# taz.de -- Zukunft von Volkswagen: Gewerkschaft will Autowerke retten
       
       > Der VW-Vorstand hat seine Tour deutscher Standorte in Hannover beendet.
       > Dort versuchte er zu beschwichtigen – und erntete die Kritik der
       > Beschäftigten.
       
 (IMG) Bild: Die Verkäufe deutscher Elektroautos haben Fahrt aufgenommen – die Belegschaft soll schrumpfen
       
       Die lauten Pfiffe, mit denen die VW-Beschäftigten den Konzernvorstand am
       Montag in Hannover begrüßten, verklangen erst nach mehreren Minuten.
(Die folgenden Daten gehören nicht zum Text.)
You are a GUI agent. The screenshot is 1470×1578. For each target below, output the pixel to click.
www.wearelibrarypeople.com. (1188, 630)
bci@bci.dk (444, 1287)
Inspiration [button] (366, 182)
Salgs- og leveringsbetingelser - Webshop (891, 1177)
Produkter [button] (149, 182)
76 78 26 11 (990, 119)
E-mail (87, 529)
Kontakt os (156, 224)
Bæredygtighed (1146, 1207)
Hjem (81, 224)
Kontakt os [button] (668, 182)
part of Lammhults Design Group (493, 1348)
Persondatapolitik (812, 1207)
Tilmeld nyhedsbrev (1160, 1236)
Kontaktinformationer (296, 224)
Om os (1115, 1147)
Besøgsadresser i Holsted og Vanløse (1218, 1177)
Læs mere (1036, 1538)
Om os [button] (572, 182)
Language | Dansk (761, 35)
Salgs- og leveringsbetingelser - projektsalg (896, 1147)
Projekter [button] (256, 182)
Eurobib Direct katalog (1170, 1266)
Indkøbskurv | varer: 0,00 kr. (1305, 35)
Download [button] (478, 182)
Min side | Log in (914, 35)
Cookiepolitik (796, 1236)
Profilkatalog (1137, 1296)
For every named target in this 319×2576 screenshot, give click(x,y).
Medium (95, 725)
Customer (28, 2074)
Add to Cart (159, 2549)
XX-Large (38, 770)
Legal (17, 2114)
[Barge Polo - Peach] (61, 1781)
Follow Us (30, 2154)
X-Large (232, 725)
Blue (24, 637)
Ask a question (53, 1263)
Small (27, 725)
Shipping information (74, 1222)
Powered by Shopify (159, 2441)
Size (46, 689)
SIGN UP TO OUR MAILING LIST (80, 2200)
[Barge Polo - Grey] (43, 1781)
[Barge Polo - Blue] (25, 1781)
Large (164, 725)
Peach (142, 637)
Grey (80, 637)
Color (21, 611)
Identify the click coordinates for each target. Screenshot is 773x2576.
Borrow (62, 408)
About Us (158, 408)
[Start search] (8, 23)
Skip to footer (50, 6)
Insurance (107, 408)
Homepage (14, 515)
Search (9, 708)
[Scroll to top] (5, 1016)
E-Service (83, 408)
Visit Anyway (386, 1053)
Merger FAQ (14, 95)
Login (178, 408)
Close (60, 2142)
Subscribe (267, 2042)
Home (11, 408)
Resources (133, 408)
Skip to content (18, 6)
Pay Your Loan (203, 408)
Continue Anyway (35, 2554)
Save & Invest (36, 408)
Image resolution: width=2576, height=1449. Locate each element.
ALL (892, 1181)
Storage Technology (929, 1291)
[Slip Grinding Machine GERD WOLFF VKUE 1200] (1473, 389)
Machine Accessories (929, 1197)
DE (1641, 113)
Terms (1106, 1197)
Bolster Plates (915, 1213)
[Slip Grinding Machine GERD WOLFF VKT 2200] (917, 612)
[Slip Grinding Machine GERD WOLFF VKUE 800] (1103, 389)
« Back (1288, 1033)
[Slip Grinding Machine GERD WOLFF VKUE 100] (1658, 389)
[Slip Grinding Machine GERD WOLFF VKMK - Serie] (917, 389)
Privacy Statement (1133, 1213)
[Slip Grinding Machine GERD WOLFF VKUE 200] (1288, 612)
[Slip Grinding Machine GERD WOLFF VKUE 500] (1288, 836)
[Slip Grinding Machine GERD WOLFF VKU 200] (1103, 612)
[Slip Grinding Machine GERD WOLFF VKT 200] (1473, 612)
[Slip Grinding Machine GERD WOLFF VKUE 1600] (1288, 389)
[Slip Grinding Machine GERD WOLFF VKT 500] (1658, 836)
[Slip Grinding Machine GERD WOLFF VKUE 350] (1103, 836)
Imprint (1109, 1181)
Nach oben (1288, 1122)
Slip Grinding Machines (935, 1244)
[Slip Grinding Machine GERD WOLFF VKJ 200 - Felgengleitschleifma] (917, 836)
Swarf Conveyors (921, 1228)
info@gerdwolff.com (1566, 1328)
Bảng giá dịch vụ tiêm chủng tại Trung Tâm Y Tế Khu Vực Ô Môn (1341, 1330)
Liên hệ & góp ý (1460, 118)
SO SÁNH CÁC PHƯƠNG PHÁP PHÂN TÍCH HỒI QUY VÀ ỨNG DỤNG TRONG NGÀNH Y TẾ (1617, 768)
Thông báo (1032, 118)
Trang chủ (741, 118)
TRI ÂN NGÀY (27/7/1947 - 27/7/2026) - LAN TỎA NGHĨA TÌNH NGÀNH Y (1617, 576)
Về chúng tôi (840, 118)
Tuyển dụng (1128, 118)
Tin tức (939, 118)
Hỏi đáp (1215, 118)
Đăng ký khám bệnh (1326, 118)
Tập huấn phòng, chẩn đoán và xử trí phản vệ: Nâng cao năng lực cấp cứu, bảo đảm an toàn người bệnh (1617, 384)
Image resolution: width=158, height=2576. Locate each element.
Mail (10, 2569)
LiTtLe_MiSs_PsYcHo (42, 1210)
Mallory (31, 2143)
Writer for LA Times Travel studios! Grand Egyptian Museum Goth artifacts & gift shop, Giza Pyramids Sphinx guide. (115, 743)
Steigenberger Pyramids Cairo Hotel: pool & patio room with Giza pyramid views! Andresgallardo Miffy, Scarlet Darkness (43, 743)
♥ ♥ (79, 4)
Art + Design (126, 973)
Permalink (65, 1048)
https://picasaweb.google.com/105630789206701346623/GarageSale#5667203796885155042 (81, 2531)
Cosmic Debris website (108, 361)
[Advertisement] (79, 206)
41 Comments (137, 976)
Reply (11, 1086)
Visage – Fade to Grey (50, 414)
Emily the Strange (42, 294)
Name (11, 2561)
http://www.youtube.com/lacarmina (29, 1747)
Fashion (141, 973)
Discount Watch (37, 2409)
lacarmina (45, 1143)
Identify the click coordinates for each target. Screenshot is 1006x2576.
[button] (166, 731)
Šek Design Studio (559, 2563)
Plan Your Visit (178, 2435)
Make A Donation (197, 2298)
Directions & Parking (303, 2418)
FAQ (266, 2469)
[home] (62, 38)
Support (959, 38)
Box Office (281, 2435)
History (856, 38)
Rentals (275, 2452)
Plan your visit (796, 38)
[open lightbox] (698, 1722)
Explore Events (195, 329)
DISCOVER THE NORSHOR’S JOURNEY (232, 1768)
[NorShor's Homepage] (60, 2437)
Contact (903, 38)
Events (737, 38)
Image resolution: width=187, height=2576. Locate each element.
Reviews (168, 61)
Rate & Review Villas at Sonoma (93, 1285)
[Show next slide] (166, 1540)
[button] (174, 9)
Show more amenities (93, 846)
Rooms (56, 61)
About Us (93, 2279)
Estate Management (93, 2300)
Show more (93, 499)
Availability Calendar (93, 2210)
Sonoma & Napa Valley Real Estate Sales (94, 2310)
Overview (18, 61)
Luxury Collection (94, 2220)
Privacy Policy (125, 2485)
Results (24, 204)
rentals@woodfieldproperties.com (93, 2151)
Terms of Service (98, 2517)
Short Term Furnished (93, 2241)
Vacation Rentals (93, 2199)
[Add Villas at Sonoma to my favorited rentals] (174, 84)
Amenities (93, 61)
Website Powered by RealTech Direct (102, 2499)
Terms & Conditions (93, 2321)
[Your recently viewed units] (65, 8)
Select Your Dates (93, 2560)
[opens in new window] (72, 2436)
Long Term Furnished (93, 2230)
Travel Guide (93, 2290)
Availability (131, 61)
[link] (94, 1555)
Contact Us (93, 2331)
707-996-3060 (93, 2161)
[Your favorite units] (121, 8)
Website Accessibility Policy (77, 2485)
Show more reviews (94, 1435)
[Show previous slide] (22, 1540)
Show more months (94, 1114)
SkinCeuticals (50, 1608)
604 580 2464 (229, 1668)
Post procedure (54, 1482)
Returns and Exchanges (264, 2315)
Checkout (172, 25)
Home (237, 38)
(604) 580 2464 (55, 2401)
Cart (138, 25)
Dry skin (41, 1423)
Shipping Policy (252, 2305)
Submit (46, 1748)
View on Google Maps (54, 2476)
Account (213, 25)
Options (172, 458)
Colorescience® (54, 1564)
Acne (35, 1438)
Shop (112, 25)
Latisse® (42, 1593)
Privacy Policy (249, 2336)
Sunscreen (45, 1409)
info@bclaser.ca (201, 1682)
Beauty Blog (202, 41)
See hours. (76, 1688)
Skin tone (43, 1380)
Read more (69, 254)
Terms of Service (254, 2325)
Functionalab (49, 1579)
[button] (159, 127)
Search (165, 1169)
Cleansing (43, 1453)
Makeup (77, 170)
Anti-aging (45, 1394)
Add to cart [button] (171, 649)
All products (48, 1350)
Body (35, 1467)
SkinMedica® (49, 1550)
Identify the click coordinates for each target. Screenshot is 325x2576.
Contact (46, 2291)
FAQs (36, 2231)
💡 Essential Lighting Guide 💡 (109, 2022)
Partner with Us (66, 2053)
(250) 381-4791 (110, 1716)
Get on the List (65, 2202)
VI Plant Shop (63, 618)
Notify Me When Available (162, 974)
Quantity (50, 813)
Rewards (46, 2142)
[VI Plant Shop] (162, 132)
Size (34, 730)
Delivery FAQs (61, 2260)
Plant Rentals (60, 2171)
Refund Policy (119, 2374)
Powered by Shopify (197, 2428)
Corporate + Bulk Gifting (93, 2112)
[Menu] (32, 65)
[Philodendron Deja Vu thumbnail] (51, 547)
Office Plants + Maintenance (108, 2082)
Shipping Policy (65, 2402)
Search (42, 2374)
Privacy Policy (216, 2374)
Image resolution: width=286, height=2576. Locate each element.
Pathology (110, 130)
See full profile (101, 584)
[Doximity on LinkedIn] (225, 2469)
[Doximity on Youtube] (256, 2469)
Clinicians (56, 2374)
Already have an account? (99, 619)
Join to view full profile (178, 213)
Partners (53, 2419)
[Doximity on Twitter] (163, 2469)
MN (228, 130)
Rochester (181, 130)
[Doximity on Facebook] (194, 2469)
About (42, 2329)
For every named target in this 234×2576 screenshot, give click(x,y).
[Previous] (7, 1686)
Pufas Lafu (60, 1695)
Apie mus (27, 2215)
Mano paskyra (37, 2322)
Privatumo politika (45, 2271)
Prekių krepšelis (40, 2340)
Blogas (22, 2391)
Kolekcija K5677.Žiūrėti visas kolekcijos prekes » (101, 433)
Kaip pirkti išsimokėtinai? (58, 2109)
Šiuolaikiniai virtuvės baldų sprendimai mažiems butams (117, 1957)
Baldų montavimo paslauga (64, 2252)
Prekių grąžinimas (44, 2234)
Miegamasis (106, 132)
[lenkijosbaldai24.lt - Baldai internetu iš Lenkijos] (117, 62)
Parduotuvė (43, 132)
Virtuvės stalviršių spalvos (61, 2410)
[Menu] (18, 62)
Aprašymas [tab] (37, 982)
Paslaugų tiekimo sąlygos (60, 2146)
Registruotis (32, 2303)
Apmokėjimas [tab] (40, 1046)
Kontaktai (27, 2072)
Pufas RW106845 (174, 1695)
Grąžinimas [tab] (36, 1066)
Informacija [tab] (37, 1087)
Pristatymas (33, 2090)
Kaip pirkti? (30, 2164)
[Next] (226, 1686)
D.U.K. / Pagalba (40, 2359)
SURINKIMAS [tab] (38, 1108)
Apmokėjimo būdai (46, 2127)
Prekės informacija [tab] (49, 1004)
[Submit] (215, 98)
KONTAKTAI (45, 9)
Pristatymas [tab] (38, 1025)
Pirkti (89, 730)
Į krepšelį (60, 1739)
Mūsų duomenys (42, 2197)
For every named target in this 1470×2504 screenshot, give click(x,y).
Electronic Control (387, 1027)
       Volkswagenchef Oliver Blume war diesmal nicht dabei, dafür stellte sich
       Finanzvorstand Arno Antlitz den Mitarbeitenden im Hannoveraner Werk, wo am
       Mittag die neunte und vorerst letzte außerordentliche
       VW-Betriebsversammlung stattfand.
       
       Antlitz forderte, die Kosten für die Produktion an deutschen Standorten zu
       drücken. Die Gewerkschaft IG Metall hingegen machte klar, dass kein
       weiteres deutsches VW-Werk geschlossen werden dürfe. „Und wir werden auch
       ein schleichendes Ausbluten unserer Standorte nicht zulassen“, sagte
       Thorsten Gröger, Bezirksleiter der IG Metall, laut seinem Redetext.
       
       Schon im Herbst 2024 zog die Führungsriege um Blume [1][die Schließung
       ganzer Werke in Betracht]. Damals liefen harte Tarifverhandlungen zwischen
       Management und Gewerkschaft. Es folgten Arbeitskämpfe, dann kurz vor
       Jahresende die überraschende Einigung. Die Schließung mehrerer Werke konnte
       abgewendet werden. Dafür wurde der Abbau von rund 50.000 Arbeitsplätzen
       besiegelt, und die Arbeitnehmerseite nahm strenge Sparvorgaben für die
       deutschen Standorte in Kauf.
       
       Im folgenden Jahr, 2025, kämpften Volkswagen und seine Tochterunternehmen,
       etwa die Pkw-Marken Seat, Audi oder Škoda noch mit sinkenden Absätzen. Die
       [2][Verkäufe in China], wo VW jahrelang hohe Gewinne einfuhr, brachen ein.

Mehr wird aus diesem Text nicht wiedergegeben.